While proclaiming their diversity, and using their votes, in their own elitist way they’ve shut them out.
I thought it was to avoid paying fees to the owner of the technology, A.G. Bell, who invented the hardware necessary to create movies, and was entitled to a share of the profits. The west coast was relatively remote from the east coast back then, and Bell's lawyers had much dificulty tracking down the miscreants.
Or so I was told.
Sure. Nicer California neighborhoods don't see even the slightest downside from illegal immigration - they come in to do the gardening and cleaning and then go home to...somewhere. A place the homeowner is unlikely to ever set foot, anyway. ;)
In LA there is resistance from locals to someone taking a home on a 1/4 acre lot and putting in a duplex or fourplex because it adds to the congestion and traffic, the same reason there is resistance to taking any open land and putting in condos or apartments...local services and roads can only accommodate so many people and most were not designed for the numbers already there.
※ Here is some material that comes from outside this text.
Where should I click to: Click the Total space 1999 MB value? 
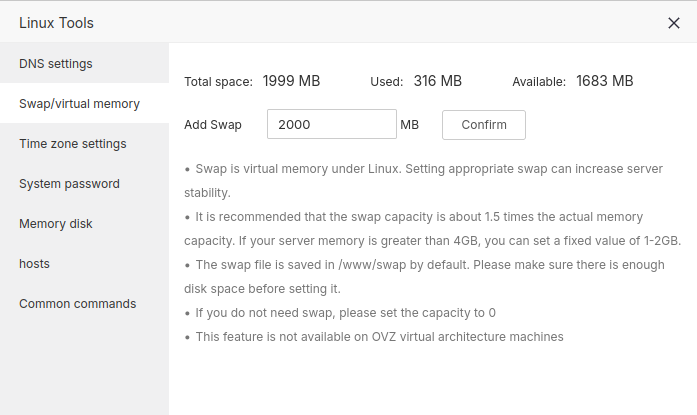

So all this talk about elitism and whatnot is just hooey. What you see are basic economic principles and quality of life issues at play that you see anywhere.
I was in the RE business in LA when CA. voters approved a proposition setting up the Coastal Commission to control growth along the coast. This was about 30 years ago. We had some land near the beach in Ventura county that we were going to build condos. Before the law we could build 20 units on the property selling for around $100,000 each. After the law was passed we could only build 10 units which we sold for around $200,000 a piece. Exactly who benefited from this law is hard to say. Certainly not the purchaser, at least in the short run.